Why does Ian Blackford get a free pass at PMQs?

Ian Blackford in action at PMQs (Getty images)

The Speaker was busy at PMQs. He jumped in at the start and told Michael Fabricant, the orange-haired member for Lichfield, to stop rambling and get to the point. He admonished an SNP member for addressing the Prime Minister as ‘you.’ Convention dictates that ‘you’ in the Commons means the Speaker himself. ‘You keep saying ‘you’. I’m not responsible for any of this,’ Lindsay Hoyle said.

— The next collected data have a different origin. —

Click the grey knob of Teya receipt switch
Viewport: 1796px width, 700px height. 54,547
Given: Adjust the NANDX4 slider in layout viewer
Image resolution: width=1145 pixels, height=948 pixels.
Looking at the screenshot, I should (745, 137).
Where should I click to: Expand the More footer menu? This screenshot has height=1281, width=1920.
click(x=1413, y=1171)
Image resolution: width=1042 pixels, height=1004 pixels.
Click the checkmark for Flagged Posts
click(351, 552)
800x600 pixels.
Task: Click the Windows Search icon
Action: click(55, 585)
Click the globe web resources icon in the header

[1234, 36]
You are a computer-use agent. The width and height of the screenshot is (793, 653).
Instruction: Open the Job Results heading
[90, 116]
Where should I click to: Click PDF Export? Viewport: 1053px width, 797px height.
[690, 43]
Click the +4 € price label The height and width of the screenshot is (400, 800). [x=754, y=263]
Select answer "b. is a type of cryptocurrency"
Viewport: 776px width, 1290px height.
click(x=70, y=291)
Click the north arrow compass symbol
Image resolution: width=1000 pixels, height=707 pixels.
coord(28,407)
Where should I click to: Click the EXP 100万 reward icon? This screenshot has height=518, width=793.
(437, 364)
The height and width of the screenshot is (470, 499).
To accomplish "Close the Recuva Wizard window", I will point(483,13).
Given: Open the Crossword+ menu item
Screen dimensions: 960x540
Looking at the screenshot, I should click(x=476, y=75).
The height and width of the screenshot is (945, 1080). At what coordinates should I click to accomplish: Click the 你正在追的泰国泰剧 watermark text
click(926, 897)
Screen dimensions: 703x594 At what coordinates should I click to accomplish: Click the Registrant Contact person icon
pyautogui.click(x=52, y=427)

And he jokingly called Boris, ‘Father Christmas,’ after a Tory suggested that the PM was like Santa for school kids. So there seemed to be a semblance of seasonal cheer in the chamber. And then Sir Keir Starmer stood up and read out a list of apocalyptic tidings like a town-crier during the Black Death. ‘Infection rates are rising,’ he moaned, ‘in some areas up by SEVENTY per cent.’ He quoted the British Medical Journal which no longer affects neutrality and uses the tone of a Momentum press-release. ‘The government is about to blunder into a major error that will cost many lives’. This was a reference to next week’s truncated Yule-tide revels.

Blackford pumped out enough gas at PMQs to fill a bouncy castle

Boris wanted to know Sir Keir’s alternative plan. ‘Cancel Christmas?’ he suggested. ‘I think that’s what he’s driving at.’ He accused the Labour leader of ignoring the heroic efforts of the country as it ‘comes together’ to defeat the virus. ‘He’s a one-club golfer,’ said Boris, confirming that his gag-writing efforts for the year are over already.

Ian Blackford stood up and embarked on a lengthy preamble to an even lengthier question. Where was the Speaker when he was needed? He’s keen to terminate gabblers like Michael Fabricant but he invariably allows Blackford to pump out enough gas to fill a bouncy castle. Today’s theme from the SNP was fiscal treachery and the ‘extreme Tory Brexit.’

Blackford, who has quite a stomach for figures, relied on a whole series of whoppers. He quoted a study claiming that Brexit has already cost Scotland £4bn. Another confederacy of pessimists predicts that every Scottish citizen will lose £1,600 as a result of Brexit. Then came the big one. 

Bloomberg Economics reckons that the UK’s bill for Brexit will be £200bn. Blackford demanded that Boris spend the rest of the afternoon writing a detailed assessment of Brexit’s impact on Scotland’s economy. Boris laughed this off and told him that Britain would ‘prosper mightily’ outside the EU. Blackford’s two queries took up five minutes of Commons time. Someone should put a hole in his bellows.

A better question came from the SNP’s Ronnie Cowan. He asked about the failure of drug policy in Scotland and the establishment of ‘consumption rooms’, that is, nice, squeaky-clean places where addicts can take drugs in the presence of clinicians wearing mauve scrubs. 

Boris repeated a common error and suggested that these safe spaces might encourage the use of narcotics – as if being a heroin-addict is like being a movie-star, and that everyone would do it given the chance. That view is disputed. However, he wasn’t about to add ‘funding junkies’ to his roster of achievements. He passed it back to the SNP. ‘The vast panoply of powers needed to tackle drugs and drug-crime is already vested in the devolved assembly,’ he said. ‘The failures he talks about are very much down to him.’ In other words, the SNP is turning Scotland to smack.